Machine Learning with Point Patterns
The fundamental tasks of machine learning include classification, regression, clustering, density estimation, dimensionality reduction, and novelty detection [1]. Classification, and regression, belong to the class of supervised learning which aims to find a function mapping between given inputs and outputs (called training data and labels, respectively). When the outputs are discrete and finite, the task is called classification, when the outputs are continuous, it is called regression. Clustering, density estimation, and dimensionality reduction, are unsupervised learning tasks which, are not provided with training outputs. Clustering aims at finding the structure of input data, whereas density estimation learns the distribution representing the input data, and dimensionality reduction compresses highdimensional data for the sake of visualization or feature extraction. Novelty detection is a semisupervised learning task, in which only a part of the training data is labelled. Specifically, the training data consist of only normal data and the task is to infer some ‘characterization’ of these data which is then used to identify novel data.
Point patterns–sets or multi-sets of unordered points–arise in numerous data analysis problems where they are commonly known as ‘bags’, e.g. in multiple instance learning [1], natural language processing and information retrieval (‘bag-of-words’), image and scene categorization (‘bag-of-visual-words’), and in sparse data (‘bag-of-features’), see e.g. [3] and references therein.

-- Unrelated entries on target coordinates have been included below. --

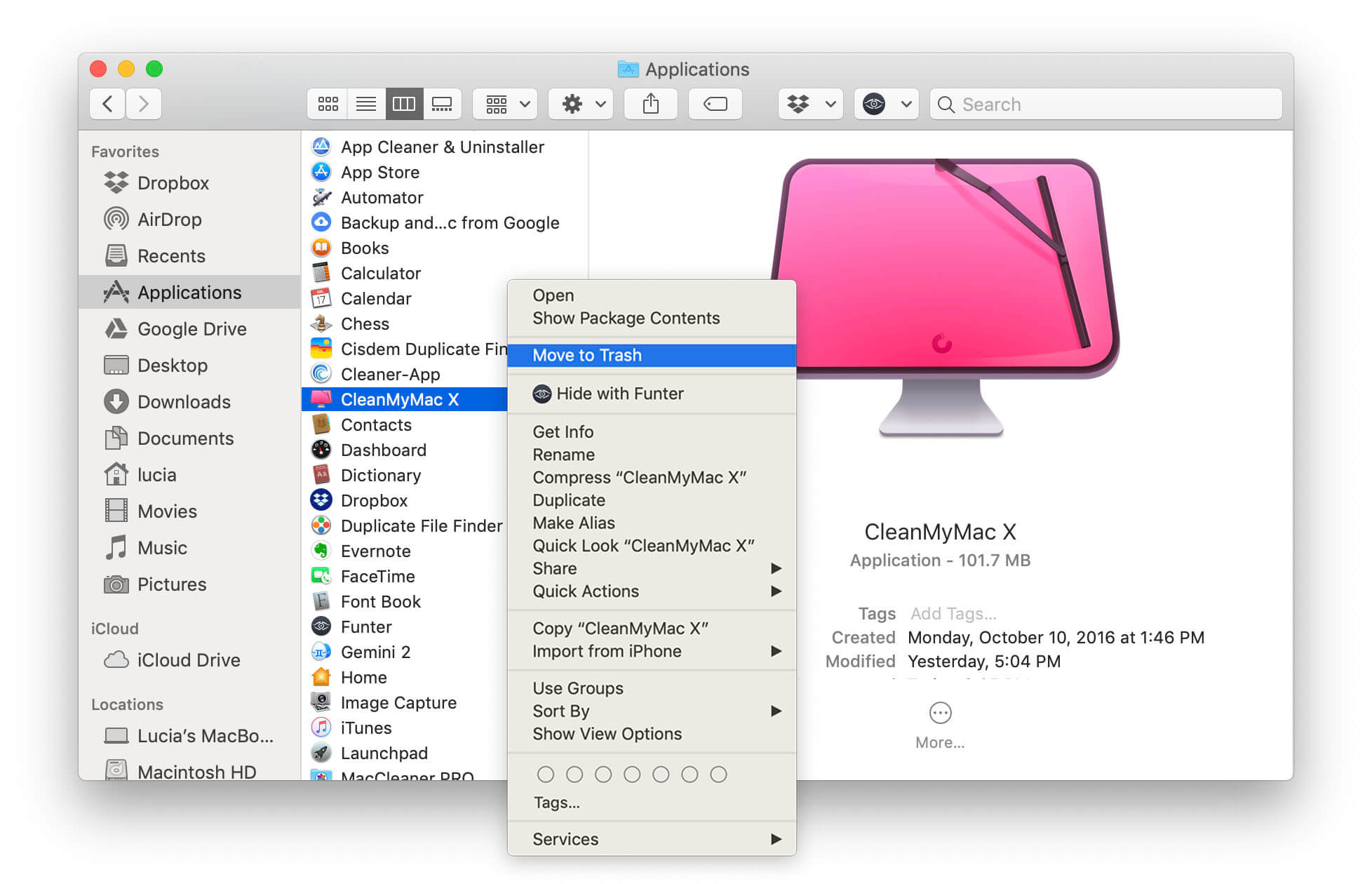The height and width of the screenshot is (884, 1372).
Task: Expand the Share submenu arrow
Action: [x=779, y=568]
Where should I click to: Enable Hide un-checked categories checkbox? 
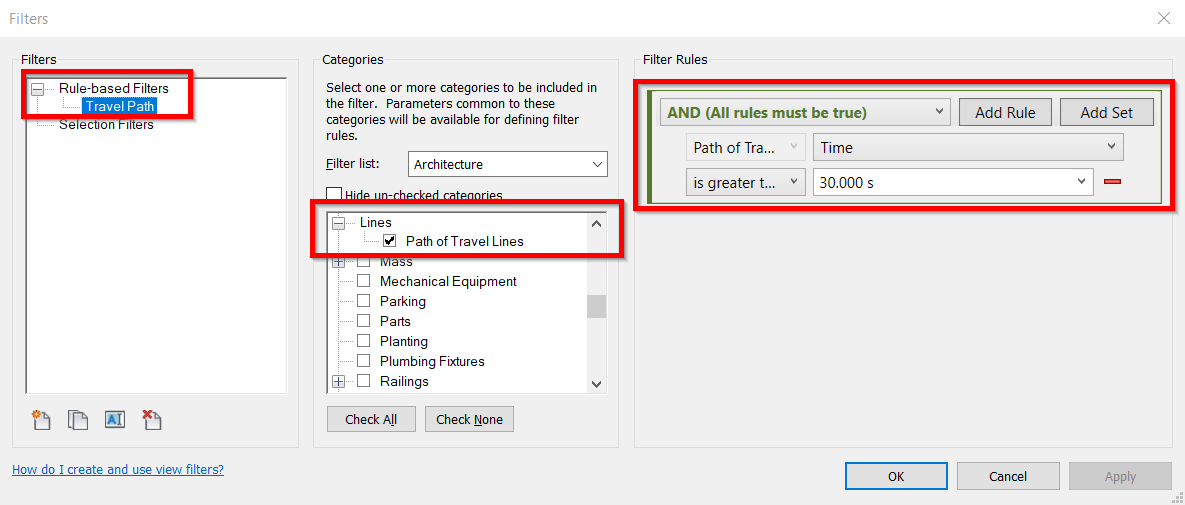335,195
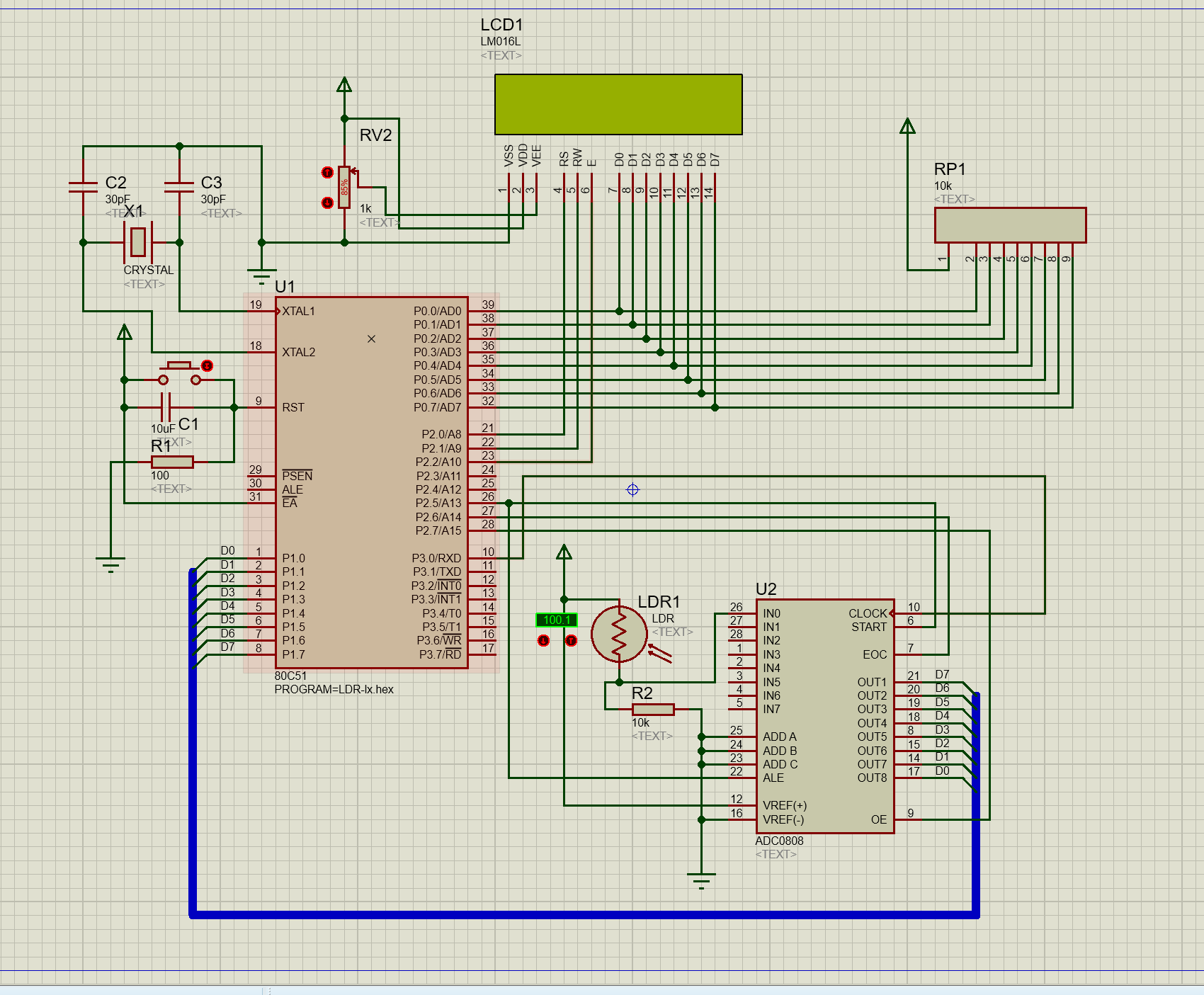Select the C1 10uF capacitor
This screenshot has height=995, width=1204.
click(166, 408)
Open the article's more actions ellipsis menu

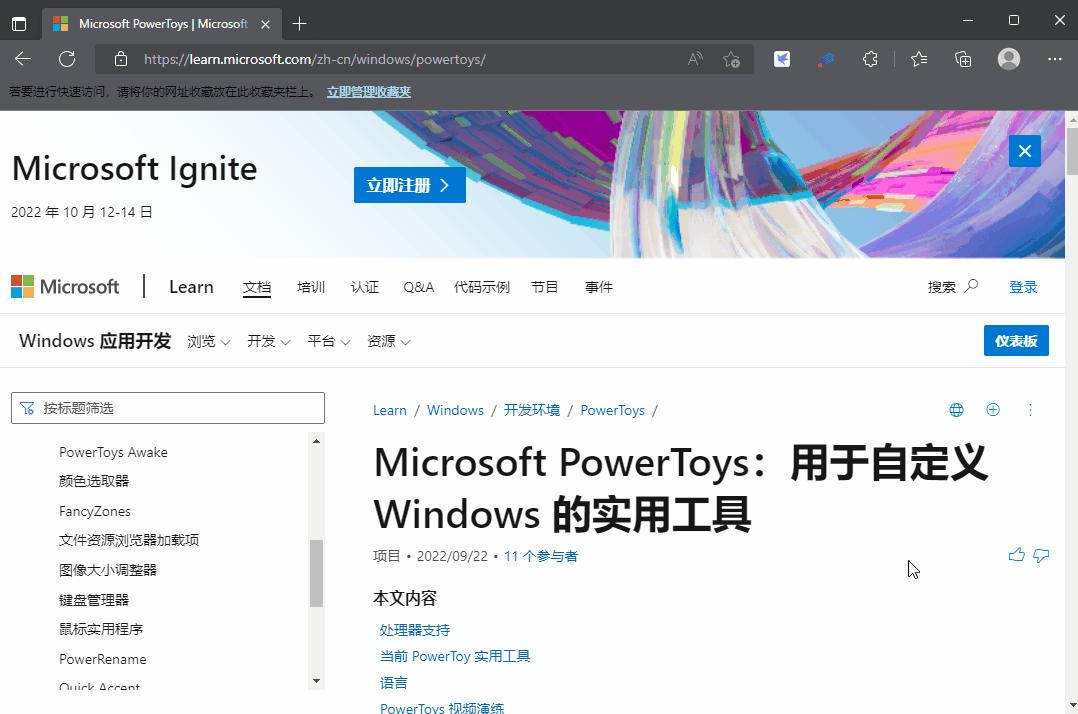pos(1031,410)
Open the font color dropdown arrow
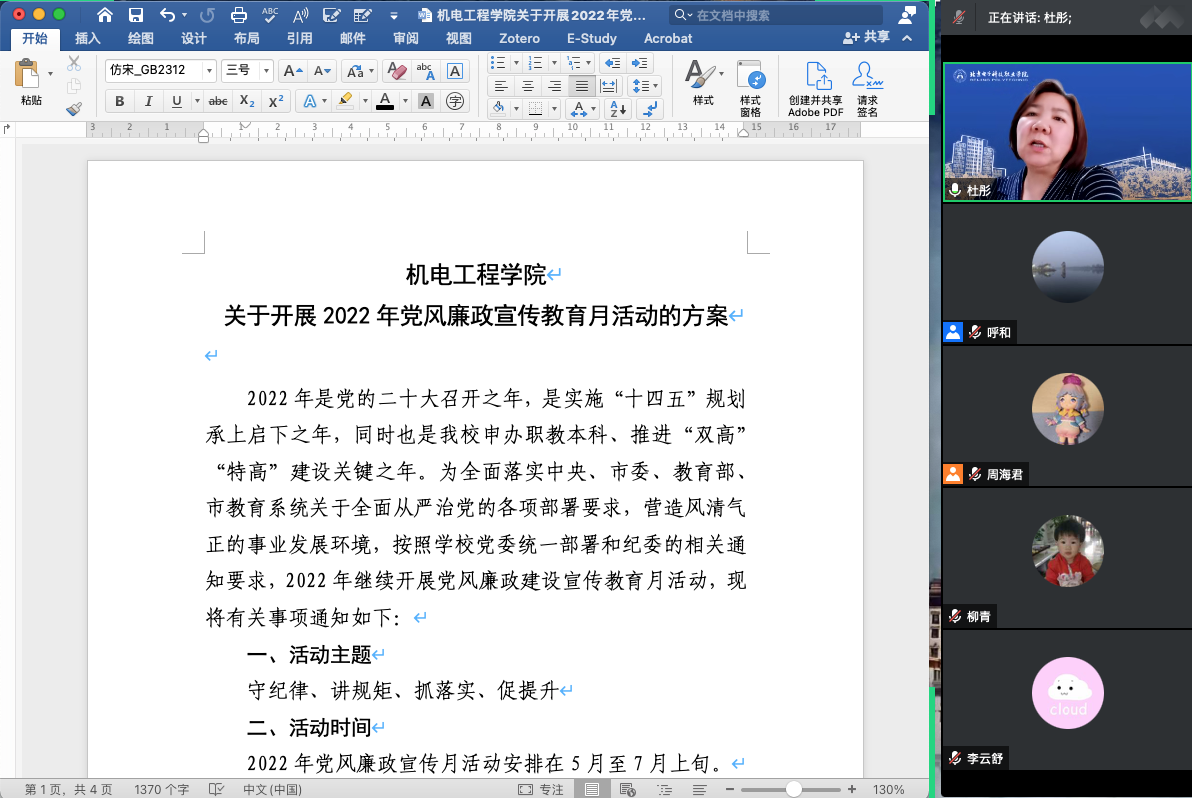Image resolution: width=1192 pixels, height=798 pixels. (x=405, y=101)
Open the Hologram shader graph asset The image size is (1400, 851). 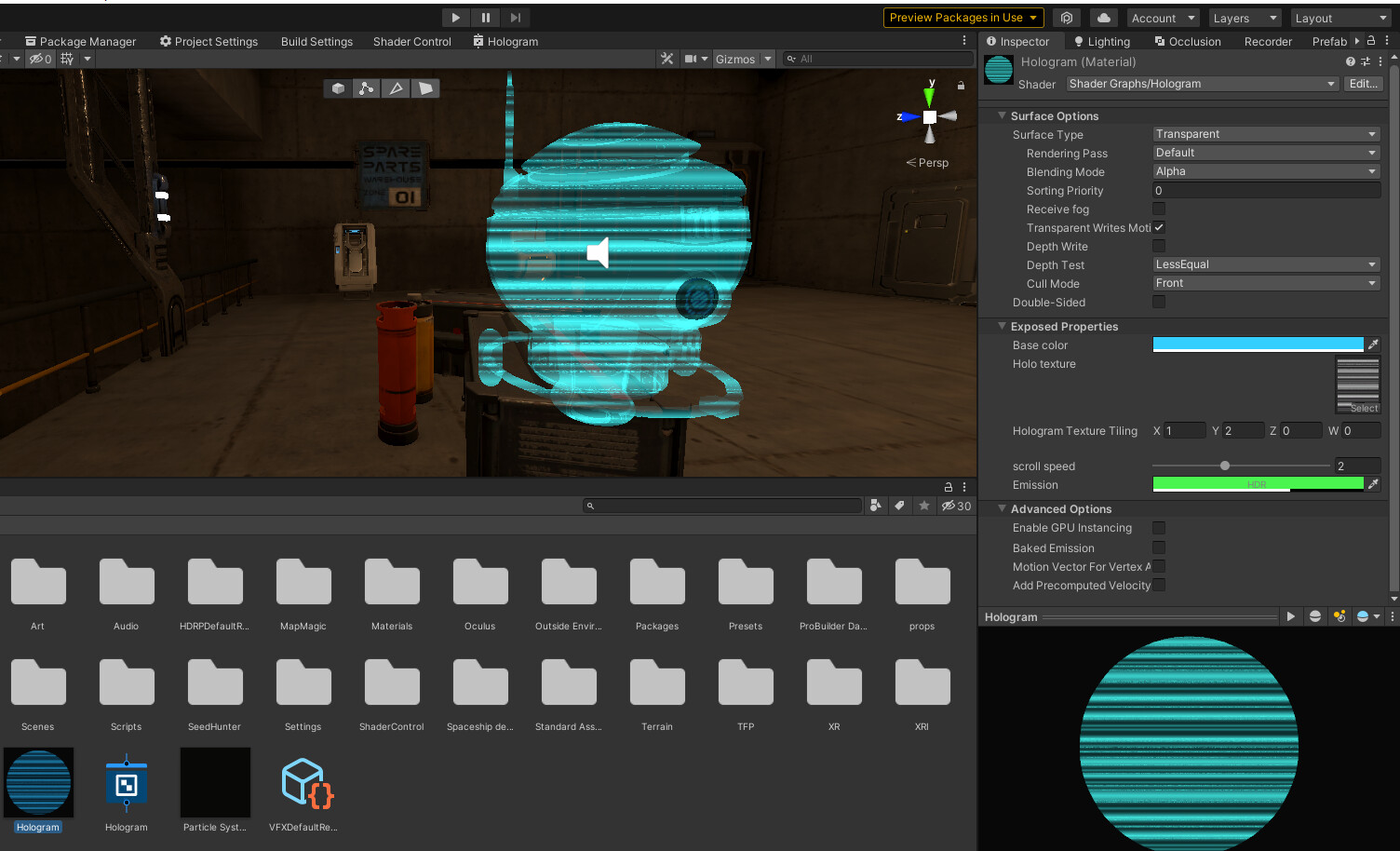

This project investigates machine learning for point patterns (PP). There are two main differences between conventional learning and PP learning. First, the input of PP learning are multi-sets of dependent points. The output of PP learning are labels of whole PPs, not individual points as in conventional learning. There are some interesting theoretical difference in learning with sets. It is fundamental to study methods for learning with PP via Bayesian methods or Deep Learning.
Generalisations of model-based leaning such as classification, novelty detection, and clustering have been developed in [3]. This methodology can also be used to generalise regression and density estimation to PP, and makes a good masters research topic. Such an investigation involves mastering the area of point processing modelling and estimation.
Another research topic is the generalisation of Deep Learning techniques for PP learning. A good Masters topic is to extend the key result of universally approximating continuous functions on Euclidean spaces with Neural Network to spaces of finite sets. Such a result can be developed by considering the Matheron topology on the space of finites set to define continuity of mappings from finite sets to finite sets.
References
[1] C.M Bishop, Pattern recognition and machine learning. Springer, 2006
[2] J. Amores, “Multiple instance classification: Review, taxonomy and comparative study,” Artificial
Intelligence, 201(81–105), 2013.
[3] B.-N. Vo, N. Dam, D. Phung, Q. Tran, and B.-T. Vo, “Model-Based Learning for Point Pattern
Data”, Pattern Recognition, 84(12):136-151, 2018.